[Stored records]
'''

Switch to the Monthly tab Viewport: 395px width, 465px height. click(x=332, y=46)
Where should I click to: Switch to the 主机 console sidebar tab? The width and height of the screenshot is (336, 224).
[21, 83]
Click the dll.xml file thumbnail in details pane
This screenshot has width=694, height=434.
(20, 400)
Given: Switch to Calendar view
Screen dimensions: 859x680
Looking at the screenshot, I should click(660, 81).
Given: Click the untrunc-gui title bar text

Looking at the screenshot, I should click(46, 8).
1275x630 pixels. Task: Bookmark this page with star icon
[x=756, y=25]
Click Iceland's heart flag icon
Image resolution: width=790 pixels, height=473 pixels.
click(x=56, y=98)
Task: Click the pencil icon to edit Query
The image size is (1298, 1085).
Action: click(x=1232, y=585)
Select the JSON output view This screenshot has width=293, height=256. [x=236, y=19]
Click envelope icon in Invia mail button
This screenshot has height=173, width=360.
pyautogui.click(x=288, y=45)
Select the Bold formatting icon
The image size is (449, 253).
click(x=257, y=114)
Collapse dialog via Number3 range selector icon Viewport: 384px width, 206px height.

'''

— ASSIGNMENT —
Wherever the string "Viewport" appears in the entries, copy that line.

— EXERCISE SOLUTION —
Switch to the Monthly tab Viewport: 395px width, 465px height. click(x=332, y=46)
Collapse dialog via Number3 range selector icon Viewport: 384px width, 206px height.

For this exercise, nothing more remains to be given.